Meanwhile, it also remains the case that the timing of the severity of the inflation scare will most likely be determined by what happens with inflation expectations.

Here there has been some recent easing of pressures.

The 5-year 5-year forward inflation expectation rate, which is the main one this writer is tracking, rose from 2.22% on 4 May to 2.38% on 11 May, the highest level since October 2014, and is now 2.11%.

The 5-year 5-year forward inflation expectation rate measures the expected inflation over the five-year period that begins five years from now.

US 5-year 5-year forward inflation expectation rate

Source: Federal Reserve Bank of St. Louis

As for the latest inflation data released last week, US headline CPI inflation rose from 4.2% YoY in April to 5.0% YoY in May, the highest level since August 2008.
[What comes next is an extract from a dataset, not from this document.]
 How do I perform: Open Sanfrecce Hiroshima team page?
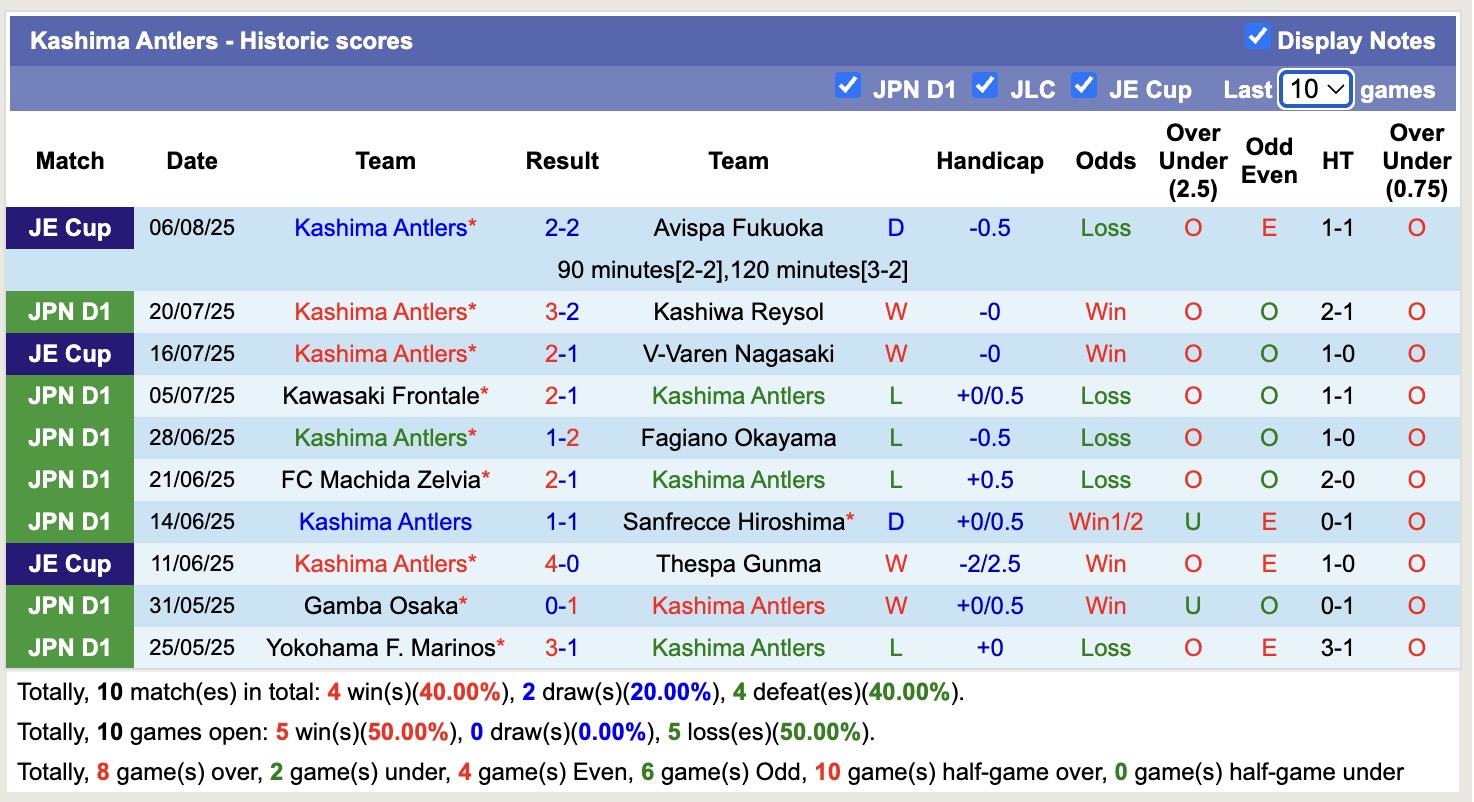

While core CPI inflation rose from 3.0% YoY to 3.8% YoY, the highest level since June 1992.

US CPI Inflation

Source: US Bureau of Labor Statistics

Will Worker Scarcity Pump up Wages?

Meanwhile, US job growth has continued to run below expectations. Nonfarm payrolls increased by 559,000 in May, compared with consensus estimates of 675,000.

US monthly change in nonfarm payrolls

Source: US Bureau of Labor Statistics, Bloomberg

The most plausible explanation is that, if people are incentivised not to work, they will either not look for work or at least not report that they are working.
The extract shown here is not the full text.